Of every 10,000 babies born worldwide, between one and four have a congenital birth defect called microtia, in which one or both outer ears is missing or deformed. Unfortunately for these kids and their families, the options for surgical reconstruction have long been limited and imperfect — consisting of either an artificial implant or one crafted from the patient's rib cartilage. But professor of surgery Dr. Jason Spector, and biomedical engineer Dr. Lawrence Bonassar, hope they'll soon be able to offer an alternative: a natural implant created from a patient's own cells that would grow along with the child and never require replacement. For several years, the two have been working together on the ears, which could either be formed through 3D printing or shaped in a mold. Since most cases of microtia occur on only one side of the head, computer imaging can be used to scan a patient's normal ear, so the implants can be custom-made for a perfect fit. While the work began using bovine tissue, it has evolved to comprise human cartilage; microtia patients usually have a small amount of vestigial ear tissue, which can be nurtured with stem cells until there is enough material to form an implant. The results have been highly promising: the growth system is working well, and the resulting ears are durable and have the proper anatomical form. The researchers hope to move into clinical trials in the next two to three years. "As a result of our collaborative efforts, we are poised to revolutionize the treatment of children who have microtia — and as we further develop these cutting-edge tissue engineering strategies, to make much needed 'replacement parts' in many other areas of the body," Dr. Spector says. "It's all very exciting."

Tumor-Cell Detector

It's known as a "liquid biopsy": taking a sample of blood from a patient and analyzing it for cancer cells. Potential uses for such technology include allowing oncologists to refine a diagnosis, detecting the spread of cancer from a tumor to elsewhere in the body, and predicting the efficacy of a certain drug — all without an invasive procedure. According to Dr. David Nanus, associate director of clinical services at the Meyer Cancer Center, "it's something that a lot of medical centers and cancer centers are working on that will have utility in the future." Dr. Nanus has been working with pharmacologist Dr. Evi Giannakakou, and engineer Dr. Brian Kirby, on employing liquid biopsies for a particular purpose: they're doing a proof-of-concept study using a microfluidic device to detect prostate cancer circulating tumor cells. An expert in microfluidics, Dr.

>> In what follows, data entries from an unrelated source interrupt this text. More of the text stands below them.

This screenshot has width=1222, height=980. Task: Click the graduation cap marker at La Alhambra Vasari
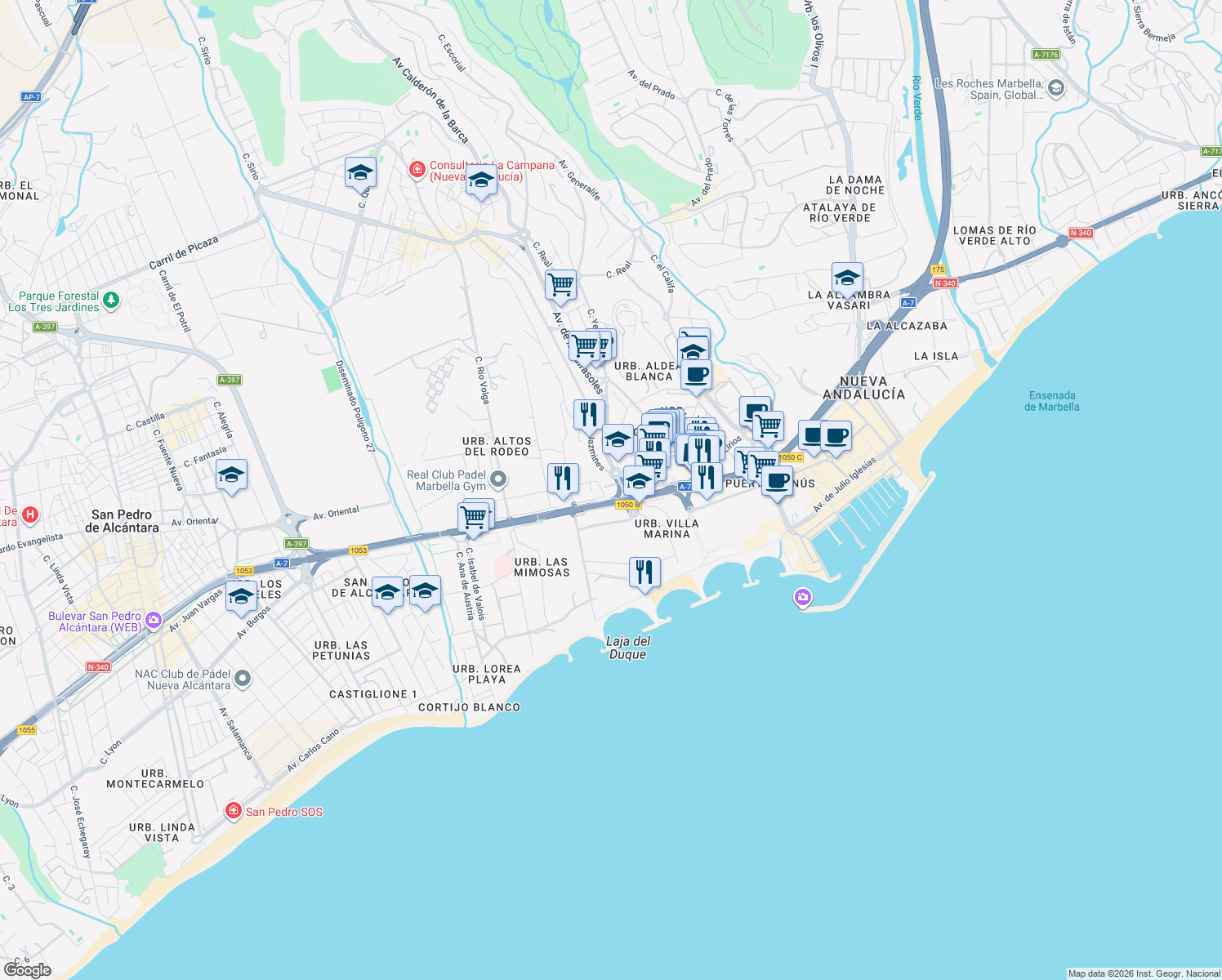click(847, 278)
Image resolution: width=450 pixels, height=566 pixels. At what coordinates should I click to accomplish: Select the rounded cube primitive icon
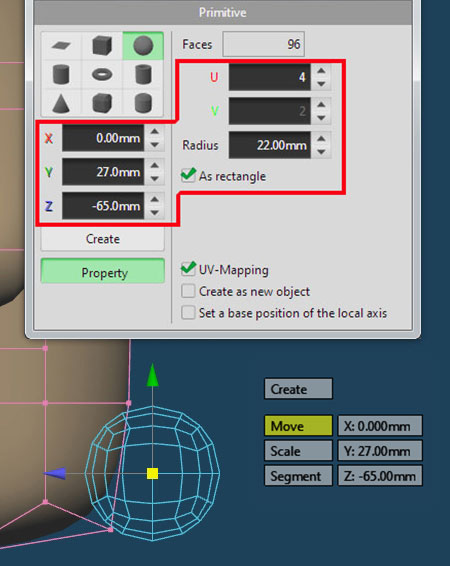coord(102,103)
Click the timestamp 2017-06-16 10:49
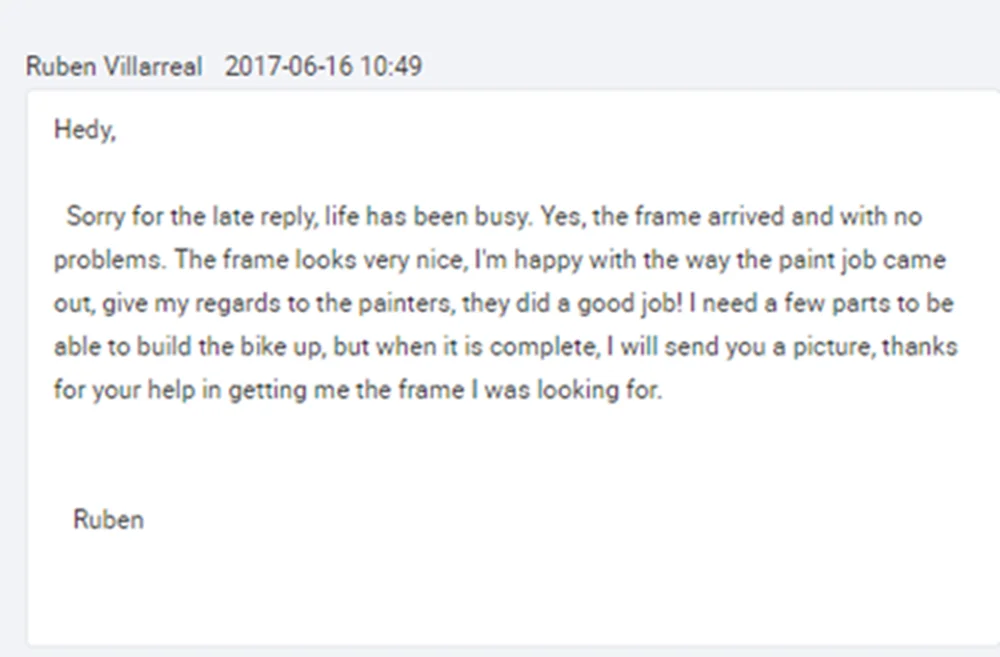The width and height of the screenshot is (1000, 657). tap(323, 66)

Kirby devised a silicon chip known as GEDI; pronounced like the Star Wars heroes, it stands for Geometrically Enhanced Differential Immunocapture. "We coat the surface of the microdevice with a substance that will specifically stick to cancer cells and not to blood cells," Dr. Kirby explains. "We designed it to be sort of a maze that tricks the cancer cells into colliding with the surfaces many times over." The multi-institution study, involving about five dozen patients with late-stage prostate cancer, is looking for biomarkers that may predict sensitivity or resistance to a class of chemotherapy drugs known as taxanes. "A major goal is to figure out the mechanism of chemotherapy resistance," Dr. Nanus says. "If a patient progresses, can we look at their circulating tumor cells and — from an analysis of their DNA or RNA expression — determine the molecular reason why they have become resistant to treatment?"

Battling Breast Cancer

The "seed and soil" concept of cancer metastasis holds that tumors require fertile ground in which to grow — which means that making the body inhospitable to them is key to battling the disease. Dr. Andrew Dannenberg, the Henry R. Erle, M.D.- Roberts Family Professor of Medicine, and breast cancer specialist Dr. Linda Vahdat, have ongoing collaborations with biomedical engineer Dr. Claudia Fischbach-Teschl, whose Ithaca lab is devoted to studying the environment in which a tumor exists, including its surrounding blood vessels and other non-tumorous host cells. They have worked together to explore diagnosis, treatment and prevention from two major angles: the effect of obesity on patient outcomes and — a major focus of Dr. Vahdat's work — the promise of copper-depleting drugs in treating triple-negative breast cancer. For the obesity work, for example, Dr. Vahdat provided specimens from lean and obese breast cancer patients; Dr. Fischbach-Teschl was able to show that obese women have increased levels of proteins typically associated with wound-healing, which makes for a "soil" more hospitable to cancer, thus raising the likelihood of its spread. "Claudia's expertise is in physical factors that promote metastasis — getting down to the practical aspects of, 'How does a tumor cell get from point A to point B?' says Dr. Vahdat, a professor of medicine. "It's a totally different way to look at things, but it's highly complementary to what someone like myself does, which is on a very macro level, taking care of patients."

Back Pain Relief

Among the projects sparked during a retreat between Ithaca engineers and Weill Cornell Medicine surgeons is one that could someday provide relief to the millions of Americans suffering from chronic back or neck pain. Spinal surgeon Dr. Roger Härtl, is working with Dr. Bonassar to develop a bioengineered intervertebral disc to replace those lost to degeneration or herniation — be it from natural aging, playing contact sports, or other factors like obesity or years of manual labor. Currently, most patients are treated with pain medication or physical therapy — but 5 to 10 percent require more invasive methods such as injections or surgery. In the latter case, the most common procedure is spinal fusion, in which a damaged disc is removed and bone is fused into the gap; while artificial discs made of metal and plastic are available, they can damage adjacent tissue, and their longevity is unclear. So Dr. Härtl, a professor of neurological surgery and director of spinal surgery and neurotrauma at Weill Cornell Medicine's Brain and Spine Center, teamed up with Dr. Bonassar to design 3D-printed implants made of living tissue. The technology was successfully demonstrated in rats; in collaboration with the College of Veterinary Medicine, it's currently being tested in animals, who can suffer from disk degeneration just as humans do. Ultimately, the implants could be created based on MRI imaging of a patient's spine and comprise cells either taken from a cadaver or — a greater challenge — grown using a person's own tissue. Another project, which Dr. Härtl reports is much closer to clinical implementation, is a technique to repair injured discs using tissue-engineered biological "glues."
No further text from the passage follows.